• Beatriz Pagés
El 1 de mayo, Día del Trabajo, el Presidente de la República hizo dos anuncios importantes. Festejó la aprobación de la Reforma Laboral y anunció que se iniciarían las excavaciones para rescatar los cuerpos de los 65 mineros que quedaron enterrados en la mina de Pasta de Conchos.

 

 

Ambas cosas, parecerían no tener conexión, pero sí la tienen. El punto de unión entre las dos, es un conocido líder sindical llamado Napoleón Gómez Urrutia.

Tanto para  López Obrador como para Luisa María Alcalde, Secretaria del Trabajo, lo más vendible de la reforma es la democracia sindical, el que cada trabajador pueda, “por primera vez en la historia”, elegir mediante voto libre y secreto a sus dirigentes.

Pero, la funcionaria puso, sin querer, el cascabel al gato cuando se refirió a la eliminación de los contratos de protección, aquellos que se firman no solo a espaldas de los trabajadores, sino en contra de sus más elementales derechos.

El tema nos llevó de manera automática a quien hoy busca desmantelar al viejo sindicalismo mexicano no tanto por ser un demócrata sino para convertirse en el nuevo Fidel Velázquez de la 4T. ¿Qué la nueva ley se los va a  impedir? Ya lo veremos.

Detrás de la explosión de Pasta de Conchos, ocurrida el 19 de febrero de 2006  hubo, como es sabido, varios responsables: la empresa Grupo México, el gobierno y el sindicato.
¿Quién estaba al frente del sindicato?: Napoleón Gómez Urrutia.

Si alguno de los 65 mineros, que desde hace trece años están sepultados en la mina, pudieran hablar, relatarían que fueron víctimas de una de las tragedias laborales más infames de explotación humana.

Si los diamantes de Sierra Leona, África, están manchados de sangre, esclavitud y pobreza, en el carbón de Pasta de Conchos quedó la huella de quienes firmaron contratos de protección, a espaldas de los trabajadores, para explotar una mina que carecía de las mínimas condiciones de seguridad.

Se trataba de una “mina gaseosa”, saturada de metanol, asfixiante e irrespirable, sin detectores, ni sistemas de seguridad, una puerta al infierno donde los mineros trabajaban sin equipo y a quienes se pagaba solamente 83 pesos diarios.

Notas periodísticas dan cuenta del testimonio de un hombre llamado Rodrigo Olvera: “un sindicato honesto habría pactado mejores condiciones para los trabajadores… pero, esta es una forma novedosa de contrato de protección, en la que abierta y descaradamente el sindicato cobra por no proteger y defender a sus trabajadores…”.
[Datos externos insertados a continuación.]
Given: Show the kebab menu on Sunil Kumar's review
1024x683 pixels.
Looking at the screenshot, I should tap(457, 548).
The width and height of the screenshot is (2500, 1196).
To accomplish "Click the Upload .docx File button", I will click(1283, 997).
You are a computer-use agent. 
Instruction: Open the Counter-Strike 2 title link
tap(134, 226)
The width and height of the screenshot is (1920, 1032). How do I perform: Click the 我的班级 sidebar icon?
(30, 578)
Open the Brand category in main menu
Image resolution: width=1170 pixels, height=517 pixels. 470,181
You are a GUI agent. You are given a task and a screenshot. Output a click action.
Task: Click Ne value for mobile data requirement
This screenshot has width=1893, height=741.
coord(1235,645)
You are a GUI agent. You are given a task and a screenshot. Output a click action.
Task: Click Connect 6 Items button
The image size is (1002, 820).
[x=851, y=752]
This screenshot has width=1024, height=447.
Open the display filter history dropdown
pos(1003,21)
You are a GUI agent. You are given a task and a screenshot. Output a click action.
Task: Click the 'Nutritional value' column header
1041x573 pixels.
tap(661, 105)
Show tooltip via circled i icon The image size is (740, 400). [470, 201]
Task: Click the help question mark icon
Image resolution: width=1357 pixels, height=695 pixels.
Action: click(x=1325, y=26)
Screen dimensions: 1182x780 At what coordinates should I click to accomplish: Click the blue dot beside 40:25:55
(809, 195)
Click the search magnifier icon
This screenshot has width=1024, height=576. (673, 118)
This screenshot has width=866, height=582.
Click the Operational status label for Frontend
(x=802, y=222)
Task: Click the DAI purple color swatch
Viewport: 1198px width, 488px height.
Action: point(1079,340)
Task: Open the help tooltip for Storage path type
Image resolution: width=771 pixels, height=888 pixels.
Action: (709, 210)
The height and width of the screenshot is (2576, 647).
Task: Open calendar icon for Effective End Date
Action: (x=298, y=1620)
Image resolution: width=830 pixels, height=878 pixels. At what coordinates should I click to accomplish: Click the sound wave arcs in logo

El sindicato conocía perfectamente el riesgo que corrían los mineros cada vez que penetraban a las entrañas de Pasta de Conchos, tenía información de los trabajadores, sabía de los ordenamientos y alertas emitidos por la Secretaría del Trabajo, pero aún así decidió beneficiarse del contrato que firmó con la empresa.

El mismo año, 2006, en que ocurrió la explosión, Grupo México –según nota de El Universal– obtuvo ganancias por 276 millones de dólares, en contraste con los 83 pesos que se pagaba a cada minero y los miles de pesos que recibía diariamente el sindicato por cada trabajador contratado.

Los 65 cuerpos –si existen– deben ser rescatados, pero no sin decir qué los llevó a quedar sepultados en vida. Tampoco sin recordar las horas y días que  pasaron muchos de ellos sin oxígeno, esperando ser rescatados.

En torno a esa infamia estuvo la omisión, indiferencia y complicidad de muchos. Un gobierno, el de Fox, ausente y un líder sindical al que jamás se le vio tomar una pala para encabezar el rescate de sus hombres.

Hoy sin embargo, Gómez Urrutia nos dice a los mexicanos que él representa  la democratización del sindicalismo mexicano y exige, por cierto hacer justicia, a las familias de las víctimas.
Lo peor en todo esto, es que el Presidente de la República le cree.